Archive tools struggle archiving web.archive.org

I’m trying to archive some webpages that no longer exist but are archived on web.archive.org. I’ve tried using both ArchiveWeb.page.AppImage with replayweb.page and a local self-hosted kubernetes browsertrix cluster on my laptop.

There are two issues with this. The first is that the browsertrix “one hop out” feature seems to strip the https://web.archivemorg/web/DATETIME/ part of the https://web.archive.org/web/DATETIME/BASE_URL URL for the one-hop URLs (the ones that are not in scope) and instead tries to archive just the BASE_URL. This is fine for webpages that still exist but fails for websites that only exist on archive.org.
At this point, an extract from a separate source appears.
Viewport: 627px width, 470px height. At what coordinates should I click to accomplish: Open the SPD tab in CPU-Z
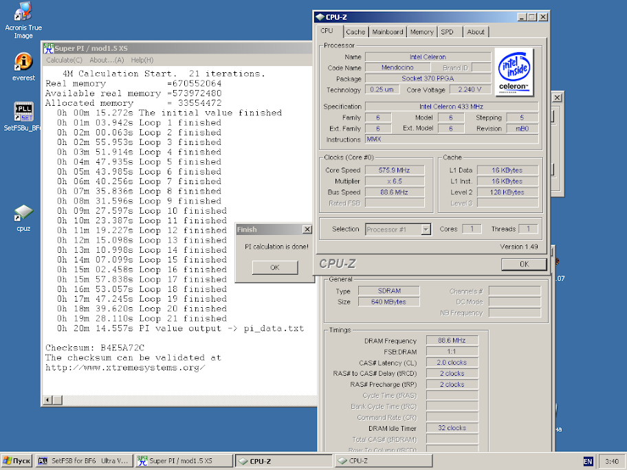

The second is that replaying WACZ that contain web.archive.org links in it fail to display in both browsertrix replay and replayweb.page. When trying to open the page in the WACZ it loads perfectly but then the replayweb.page browser immediately redirects to https://web.archive.org/replay/index.html?source=local://RANDOMSTRING#url=WEB_ARCHIVE_ORG_URL which is clearly wrong. In browsertrix a similar thing happens but the URL looks fine it just says “An unexpected error occured: TypeError: NetworkError when attempting to fetch resource”

It looks to me like the tools are trying to do some magic that’s getting confused when URLs (both relative and absolute) contain full absolute URLs.